NeMo inference container contains modules and scripts to help export NeMo LLM models to TensorRT-LLM and deploy NeMo LLM models to Triton inference server.
Pull and run the NeMo Framework inference container:
docker pull nvcr.io/ea-bignlp/beta-inf-prerelease/infer:23.08.vr
docker run --gpus all -it --rm --shm-size=30g -v <local_path_to_checkpoint>:/opt/checkpoints -w /opt/NeMo nvcr.io/ea-bignlp/beta-inf-prerelease/infer:23.08.vr
Set --shm-size
to available shared memory.
Set path to Llama checkpoint (<local_path_to_checkpoint>
) to be mounted to in container path /opt/checkpoints
.
Create folder in path /opt/checkpoints/tmp_trt_llm
.
Use TensorRT-LLM APIs to export NeMo checkpoint:
from nemo.export import TensorRTLLM
trt_llm_exporter = TensorRTLLM(model_dir="/opt/checkpoints/tmp_trt_llm_folder/")

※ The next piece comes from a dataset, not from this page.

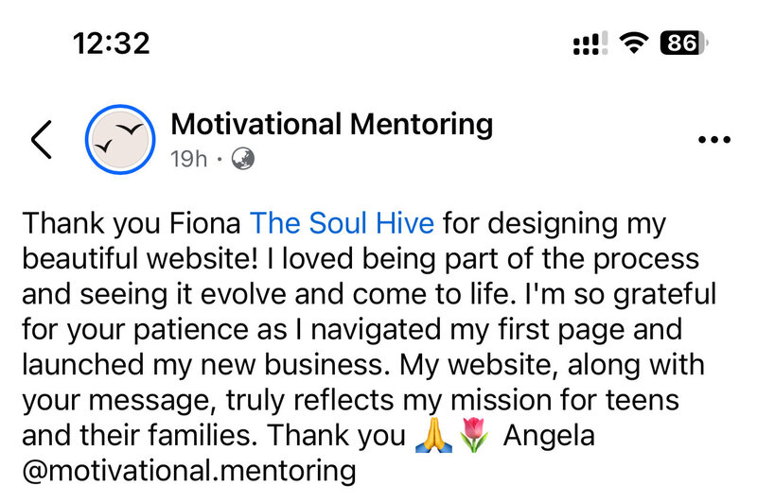Click the globe public audience icon
Viewport: 757px width, 503px height.
click(243, 159)
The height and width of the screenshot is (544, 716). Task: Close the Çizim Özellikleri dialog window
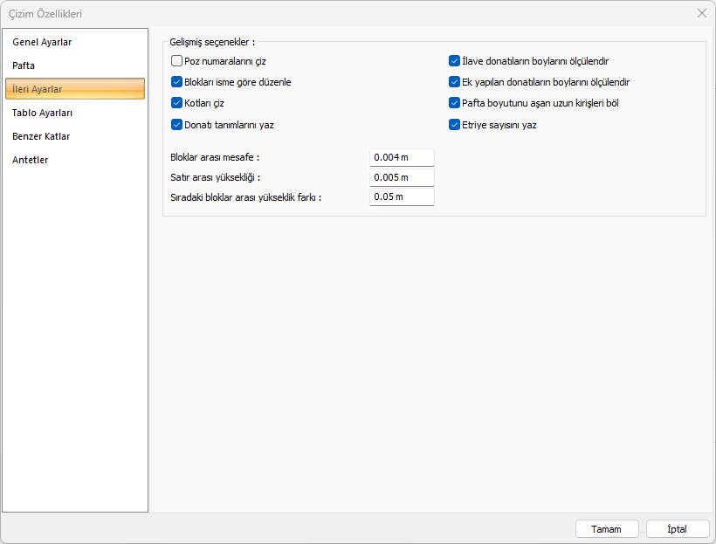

trt_llm_exporter.export(nemo_checkpoint_path="/opt/checkpoints/megatron_llama.nemo", model_type="llama", n_gpus=1)
output = trt_llm_exporter.forward(["test1", "how about test 2"], max_output_len=150, top_k=1, top_p=0.0, temperature=0.0)
print("output: ", output)
Please check the TensorRTLLM docstrings for details.